After Boeing announced its termination of the Master Transaction Agreement (MTA) due to what it said were unsuccessful negotiations to resolve certain conditions with the deal, Embraer followed on Saturday with its own statement that Boeing was wrong to end its agreement and wanted to avoid paying the company $4.2 billion. The two companies first signed non-binding agreement to form the joint venture nearly two years ago.

“We believe Boeing has engaged in a systematic pattern of delay and repeated violations of the MTA, because of its unwillingness to complete the transaction in light of its own financial condition and 737 MAX and other business and reputational problems,” Embraer said on Saturday. “Embraer believes it is in full compliance with its obligations under the MTA and that it has satisfied all conditions required to be accomplished by April 24, 2020. Embraer will pursue all remedies against Boing for the damages incurred by Embraer as a result of Boeing’s wrongful termination and violation of the MTA.”

In July 2018, Boeing and Embraer said they would create a strategic partnership around the development of commercial aircraft and the C-390 multi-mission medium cargo and transport plane. Under terms of the commercial joint venture, which was formally agreed to in December 2018, Boeing would own an 80 percent stake and would give the U.S. aerospace giant the opportunity to market and sell smaller, regional planes that typically seat fewer than 150 passengers. Boeing’s commercial aircraft aimed at airlines usually carry 150 or more passengers.

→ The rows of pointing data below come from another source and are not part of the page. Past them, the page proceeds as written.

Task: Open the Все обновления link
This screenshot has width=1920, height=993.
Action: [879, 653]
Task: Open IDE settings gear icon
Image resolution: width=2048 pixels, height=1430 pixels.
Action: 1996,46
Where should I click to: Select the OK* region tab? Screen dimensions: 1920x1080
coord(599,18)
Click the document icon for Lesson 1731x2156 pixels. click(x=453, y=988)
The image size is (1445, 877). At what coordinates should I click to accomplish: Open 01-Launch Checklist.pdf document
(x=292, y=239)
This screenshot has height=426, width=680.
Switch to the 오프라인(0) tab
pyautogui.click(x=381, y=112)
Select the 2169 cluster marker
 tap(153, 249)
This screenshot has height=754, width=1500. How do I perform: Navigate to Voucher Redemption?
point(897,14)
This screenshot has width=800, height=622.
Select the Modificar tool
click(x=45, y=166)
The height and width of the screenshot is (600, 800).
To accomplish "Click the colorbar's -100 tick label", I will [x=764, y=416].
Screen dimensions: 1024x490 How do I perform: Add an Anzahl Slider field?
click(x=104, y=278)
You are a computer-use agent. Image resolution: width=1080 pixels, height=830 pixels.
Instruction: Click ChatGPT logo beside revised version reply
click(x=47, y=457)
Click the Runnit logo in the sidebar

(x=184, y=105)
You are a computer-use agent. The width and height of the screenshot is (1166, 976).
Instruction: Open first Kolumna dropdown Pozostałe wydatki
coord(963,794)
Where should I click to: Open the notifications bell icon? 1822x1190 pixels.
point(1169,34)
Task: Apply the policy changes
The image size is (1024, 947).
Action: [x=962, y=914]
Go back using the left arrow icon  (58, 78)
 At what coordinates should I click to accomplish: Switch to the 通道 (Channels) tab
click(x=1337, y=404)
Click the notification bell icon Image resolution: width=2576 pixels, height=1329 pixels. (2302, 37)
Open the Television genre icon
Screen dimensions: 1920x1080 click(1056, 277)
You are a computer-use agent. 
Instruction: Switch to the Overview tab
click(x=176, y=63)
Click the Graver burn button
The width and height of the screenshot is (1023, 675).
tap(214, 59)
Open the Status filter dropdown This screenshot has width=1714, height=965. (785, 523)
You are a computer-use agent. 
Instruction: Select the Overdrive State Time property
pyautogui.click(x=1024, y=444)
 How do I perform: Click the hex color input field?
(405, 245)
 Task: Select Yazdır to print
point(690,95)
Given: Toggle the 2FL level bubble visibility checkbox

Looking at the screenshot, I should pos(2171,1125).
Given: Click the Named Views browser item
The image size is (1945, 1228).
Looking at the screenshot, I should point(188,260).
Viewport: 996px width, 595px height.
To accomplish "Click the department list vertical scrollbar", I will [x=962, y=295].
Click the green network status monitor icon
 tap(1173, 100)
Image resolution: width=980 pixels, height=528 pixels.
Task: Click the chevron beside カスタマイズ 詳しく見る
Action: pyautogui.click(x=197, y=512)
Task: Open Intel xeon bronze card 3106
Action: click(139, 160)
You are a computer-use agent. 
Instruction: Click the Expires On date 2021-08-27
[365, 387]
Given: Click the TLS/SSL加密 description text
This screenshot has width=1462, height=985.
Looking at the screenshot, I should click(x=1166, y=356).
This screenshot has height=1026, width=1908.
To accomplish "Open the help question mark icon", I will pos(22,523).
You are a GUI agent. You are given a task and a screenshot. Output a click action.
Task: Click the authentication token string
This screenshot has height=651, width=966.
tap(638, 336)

For the C-390 joint venture, Boeing had agreed on a 49 percent stake. The two companies have had a joint marketing and support agreement in place since 2012 for the Embraer-developed C-390 and that arrangement remains intact, Boeing said on Saturday.

The C-390 Millennium aircraft joint venture would have expanded global marketing efforts and brought Boeing investments in engineering, research, development and the supply chain.

Last month, Embraer suspended its financial forecast for 2020 amid the ongoing impact of the COVID-19 virus, noting that during the fourth quarter of 2019, the company suffered a net loss of nearly $210 million mostly due to expenses associated with the proposed joint venture with Boeing.

“Boeing has worked diligently over more than two years to finalize its transaction with Embraer,” Marc Allen, president of Boeing’s Embraer Partnership & Group Operations, said in a statement. “Over the past several months, we had productive but ultimately unsuccessful negotiations about unsatisfied MTA conditions. We all aimed to resolve those by the initial termination date, but it didn’t happen. It is deeply disappointing. But we have reached a point where continued negotiation within the framework of the MTA is not going to resolve the outstanding issues.”

The tie-up between Boeing and Embraer was still awaiting approval by the European Commission.